What exactly the intent would be will be announced June 19.

Board members said June 12 they were back to square one with any building renovation plans following the May 6 defeat of the district's 6.1-mill, 37-year bond issue, which would have raised more than $66.5 million for a $109 million facility construction and renovation project.

The Ohio Facilities Construction Commission would have contributed $42.5 million.

Board members agreed the need for new and renovated facilities still exists, but the school district must maintain its current programs and an operating levy soon will be necessary.

Board members said they will announce June 19 if they intend to place an operating levy on the ballot or go with a reduced bond issue in an attempt to get the ball rolling on a new renovation plan.

The deadline to file with the board of elections for the November ballot is 4 p.m. Aug. 6 -- 90 days before the election.

Although there is no new renovation plan in place, Superintendent Robert Jennell said, it would be at least four or five years before any construction could take place because Southwest Licking now must pass a bond issue first before it can return to the Ohio Facilities Construction Commission for funding.

Per the Ohio Revised Code, districts that do not meet the original 13-month timeline cannot reapply to the OFCC until their local share of the money is secured, Jennell said previously.

Jennell said coming up with a new plan and returning to the ballot before the state can provide any additional funding would be a long process.

"I think we're back to the drawing board," said board President Don Huber.

Huber said voters obviously were not ready to back the district's previous construction and renovation plan, so it's time to "bring back the planners" and state officials to come up with a new plan to deal with the district's building issues.

"We may end up exactly where we were," Huber said. "We've been through this process.

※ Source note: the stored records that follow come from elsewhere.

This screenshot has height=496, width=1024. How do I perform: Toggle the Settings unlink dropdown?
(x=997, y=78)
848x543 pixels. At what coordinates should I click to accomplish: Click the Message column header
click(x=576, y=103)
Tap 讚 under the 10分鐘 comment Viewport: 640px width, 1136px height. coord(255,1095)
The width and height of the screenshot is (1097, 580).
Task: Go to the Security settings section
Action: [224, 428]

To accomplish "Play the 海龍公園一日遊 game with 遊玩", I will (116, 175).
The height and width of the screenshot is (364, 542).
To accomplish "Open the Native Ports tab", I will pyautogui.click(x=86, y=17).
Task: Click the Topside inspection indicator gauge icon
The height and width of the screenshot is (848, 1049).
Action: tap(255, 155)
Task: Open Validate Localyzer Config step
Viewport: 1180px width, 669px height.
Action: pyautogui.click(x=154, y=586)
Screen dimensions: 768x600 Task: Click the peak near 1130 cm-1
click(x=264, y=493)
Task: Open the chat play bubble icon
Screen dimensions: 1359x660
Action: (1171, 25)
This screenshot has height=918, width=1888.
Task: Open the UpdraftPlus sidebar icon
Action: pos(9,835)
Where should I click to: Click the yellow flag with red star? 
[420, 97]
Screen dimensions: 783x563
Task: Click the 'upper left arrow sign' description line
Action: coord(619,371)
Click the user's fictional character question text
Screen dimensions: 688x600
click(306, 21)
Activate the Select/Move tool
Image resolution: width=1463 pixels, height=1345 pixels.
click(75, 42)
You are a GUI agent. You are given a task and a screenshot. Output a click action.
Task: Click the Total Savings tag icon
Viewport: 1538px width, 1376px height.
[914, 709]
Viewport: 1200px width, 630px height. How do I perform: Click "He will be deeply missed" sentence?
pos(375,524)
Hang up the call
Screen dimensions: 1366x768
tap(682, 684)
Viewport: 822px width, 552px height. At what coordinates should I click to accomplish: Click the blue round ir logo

We need to look at everything."

Huber is certain, though, that he would like to see at least part of the administration building vacated as soon as possible.

"My goal is to be out of (this building) in a year," he said.

Huber said the administration building is technically safe, but deteriorating.

"I don't want to call it safe from what I would call safe," he said.

"It's not OK when the rain comes inside," said board Vice President Debra Moore.

Moore said the eastern wing of the building, where the preschool is held, is in better shape than the west end, where the administrative offices are.

"The walls are bowed," she said, "and rain just leaks in. It's freezing in the winter because there's no insulation. It's pretty bad."

Huber said engineers have reported the building is not worth repairing west of the gymnasium.

"The gym (going toward) east is another matter," he said.